Jordan holds the undesired possibility of becoming the first nation – not city or province, but nation – to run out of water. This post on the water crisis in Jordan is part of the ongoing series where we are tracking the global water crisis.
In my initial post on this series covering the global water crisis, we looked at the threat Cape Town, SouthAfrica faces in becoming the first major city in the world to run out of water. This is not the only water crisis threat facing the world. It is not even the direst threat in the global water crisis.
Jordan holds the undesired possibility of becoming the first nation – not city or province, but nation – to run out of water. The Jordan River is the country’s lone water supply and it sits polluted, depleted and some of its aquifers pumped beyond repair.

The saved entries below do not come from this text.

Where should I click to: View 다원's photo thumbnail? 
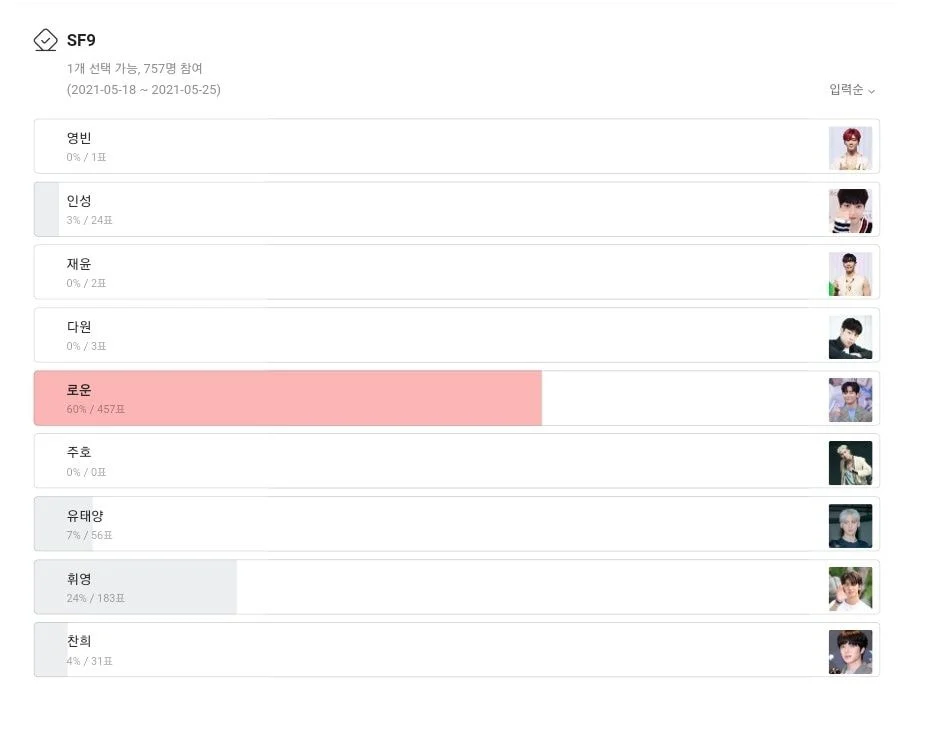[x=850, y=337]
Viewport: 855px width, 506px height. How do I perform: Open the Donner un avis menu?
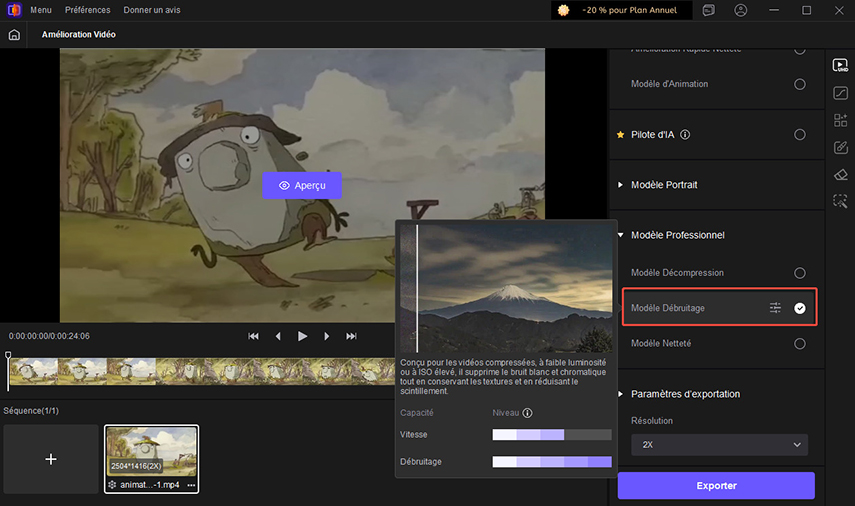pos(152,10)

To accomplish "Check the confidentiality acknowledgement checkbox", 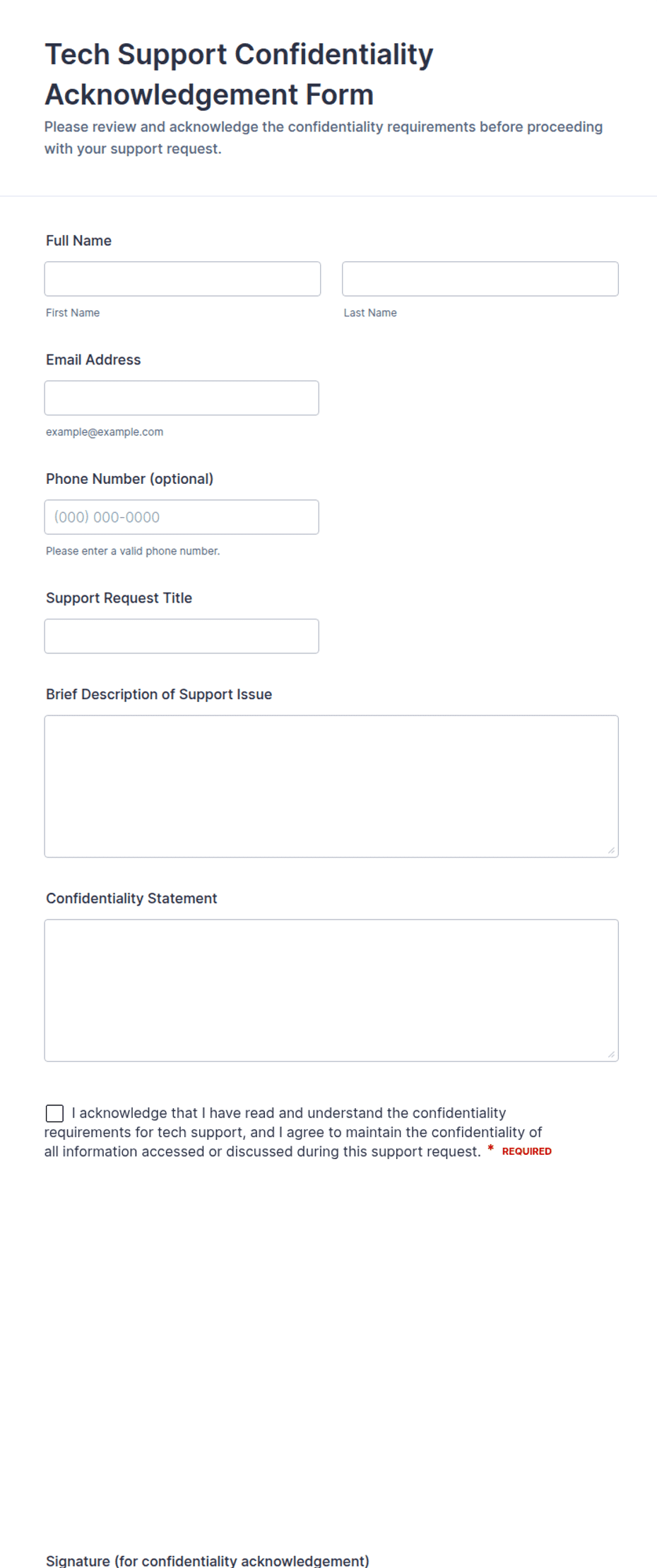I will (x=54, y=1113).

Sitting between Israel and much of the Middle East Jordan has been a popular target destination for various refugee populations from different sides of the conflicts in the region for more than half a century. Palestinian refugees flocked to Jordan after the 1948 Arab-Israeli War and the 1967 Six Days War. Today, many refugees from the Syrian Civil War have fled to Jordan. In the last decade, 1.4 million refugees have arrived in Jordan to escape the Syrian Civil War.

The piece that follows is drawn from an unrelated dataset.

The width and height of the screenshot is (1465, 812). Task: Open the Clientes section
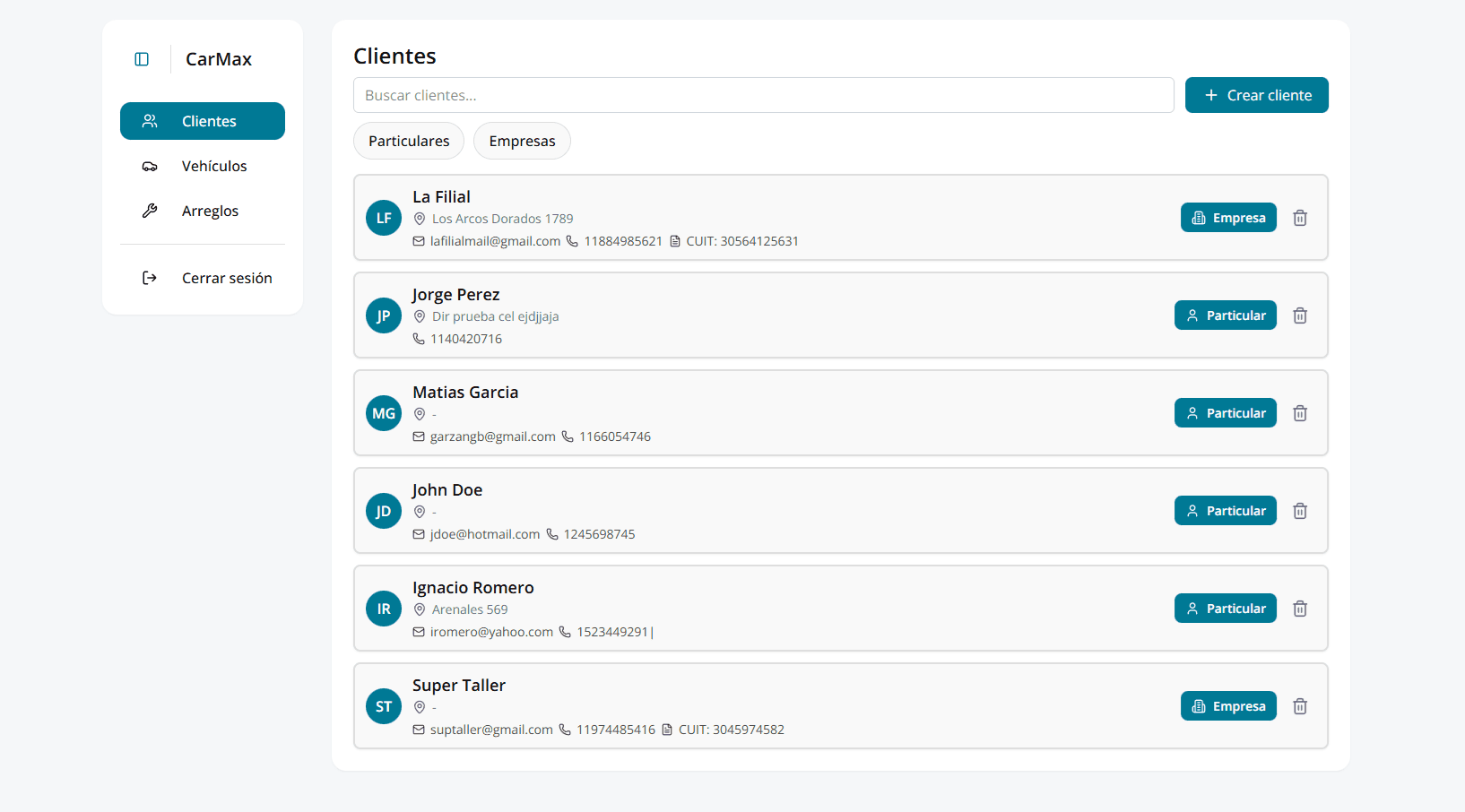click(203, 121)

As a result, the population of Jordan has grown decade by decade even as the rains, already sparse, have declined. The population is too large and too poor for the country to afford to import water like others in the world have done but already the water shortages have produced clashes between native-born citizens of Jordan and the refugee populations. By 1947 Jordan’s population is expected to double.
According to Maysoon Zoubi head of the Higher Population Council and former Secretary-General of the Ministry of Water and Irrigation, ten of the country’s 12 aquifers are almost depleted now. In some locations, authorities are drilling more than a mile below the earth’s surface in search of water.
Jordanian citizens already have one of the lowest water consumption rates in the world, about 3% of what the average American intakes per year. It is only going to get worse. Weather patterns suggest less, not more rain for the next few years and extending for decades. Even before this, however, Jordan was never able to fill its water reservoirs. Jordan receives less than 200 millimeters of rain per year.
Syrian refugees alone have increased the demand on Jordan’s water supply by 21% nationally. In the northern regions that demand increased by 40%.
No Shortage of Challenges – Jordan’s Water Crisis (Harvard Business Review)
Water Resources and Environment (USAID)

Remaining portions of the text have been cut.